Informal course description
This doesn't replace the synopsis (which formally describes the examinable content of the course). But often the synopsis is a bit cryptic until after you've studied the material, and I hope that an informal course description might help you to see what you can look forward to later in the term.
The idea of a limit is fundamental and pervasive in maths. Precise definitions of limits, in different circumstances, underpin the area traditionally known as (mathematical) analysis. The first main aim of this course is to define what it means for a sequence of real numbers to converge to a limit.
We'll start by studying the real numbers in detail. We'll identify their key properties, and see how from a relatively short list of these properties we can go on to deduce familiar facts such as that if \(ab = 0\) then \(a = 0\) or \(b = 0\), and if \(a\) is a real number then \(a^2 \geq 0\).
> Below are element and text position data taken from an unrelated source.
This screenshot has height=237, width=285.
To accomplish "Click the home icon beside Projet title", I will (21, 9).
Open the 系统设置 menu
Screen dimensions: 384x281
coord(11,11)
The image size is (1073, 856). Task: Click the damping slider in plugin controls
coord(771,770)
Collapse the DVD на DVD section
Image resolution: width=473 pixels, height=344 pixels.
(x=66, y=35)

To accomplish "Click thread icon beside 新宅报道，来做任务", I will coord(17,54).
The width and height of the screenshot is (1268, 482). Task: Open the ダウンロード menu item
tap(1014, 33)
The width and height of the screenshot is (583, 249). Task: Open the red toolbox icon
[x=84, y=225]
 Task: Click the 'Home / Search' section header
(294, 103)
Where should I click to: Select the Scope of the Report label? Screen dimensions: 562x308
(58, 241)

We'll go on to define convergence of a sequence of real numbers, and the related notion of a convergent series. It was around two centuries ago that mathematicians identified these definitions, which fit with our intuition but also allow us to give rigorous proofs of the properties we expect of limits and infinite sums.
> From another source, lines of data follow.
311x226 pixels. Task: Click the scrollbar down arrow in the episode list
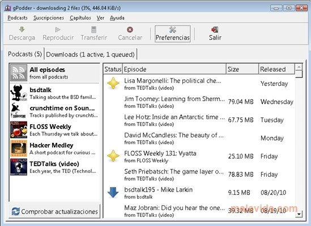click(x=299, y=214)
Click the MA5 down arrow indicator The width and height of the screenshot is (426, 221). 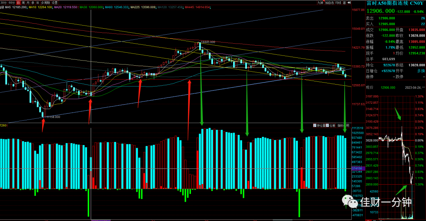pos(27,7)
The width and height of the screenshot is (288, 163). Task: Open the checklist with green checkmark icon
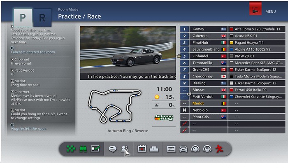click(x=95, y=149)
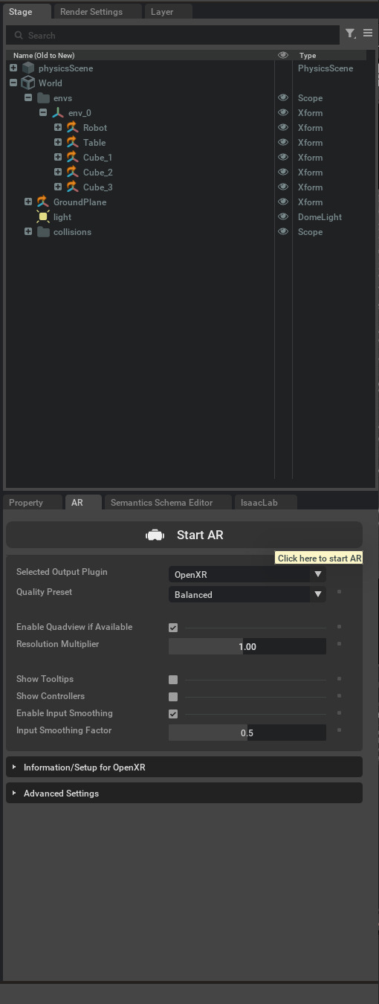Open the stage options hamburger menu
Image resolution: width=379 pixels, height=1004 pixels.
coord(368,33)
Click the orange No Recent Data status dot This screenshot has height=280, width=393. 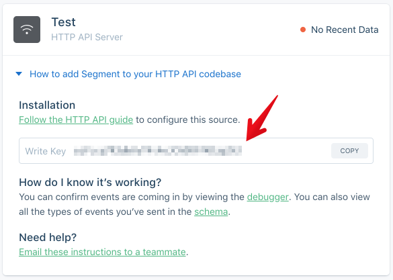(303, 30)
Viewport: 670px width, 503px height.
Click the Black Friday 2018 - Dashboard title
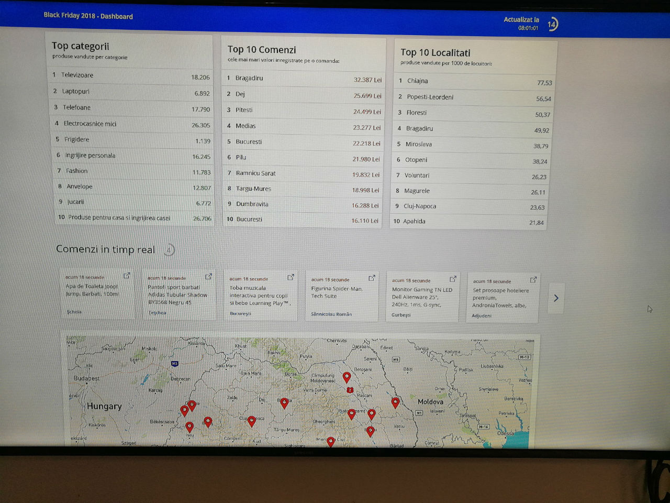[88, 16]
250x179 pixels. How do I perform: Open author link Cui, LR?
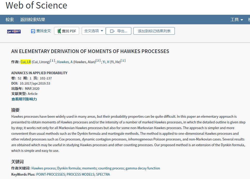tap(26, 62)
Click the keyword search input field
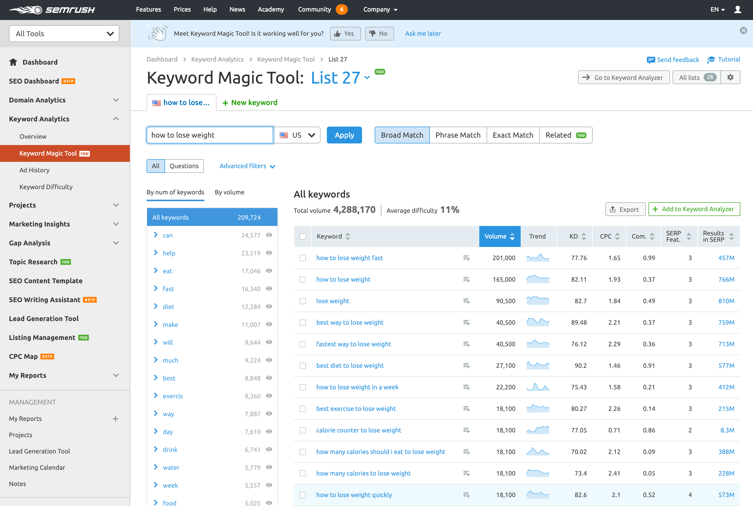The height and width of the screenshot is (506, 753). pyautogui.click(x=210, y=135)
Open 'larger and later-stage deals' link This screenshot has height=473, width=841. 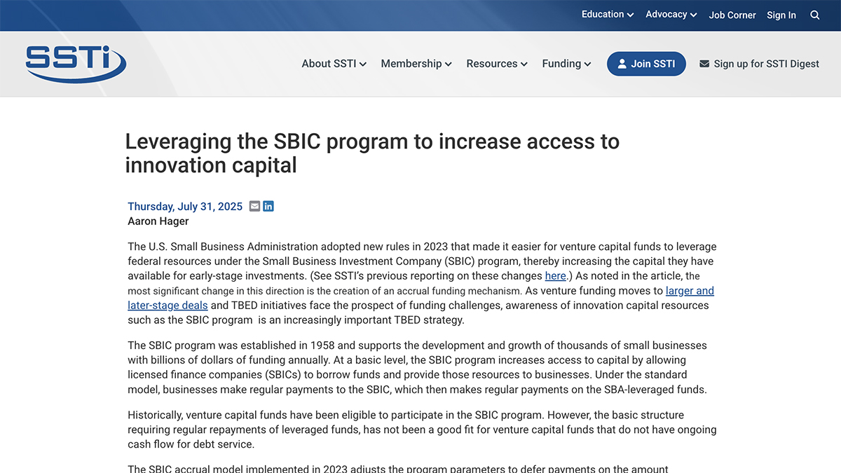[x=690, y=291]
We'll explore some useful strategies for determining whether a series converges, and then conclude the course by studying power series, which are a specific type of infinite sum. This will allow us to define and study familiar functions such as the exponential, sine and cosine functions.
This course leads on to Analysis II and Analysis III later in the year (of course), but will also feed into lots of later courses too. In addition, it will give you an opportunity to develop useful 'habits of mind' regarding rigorous proof.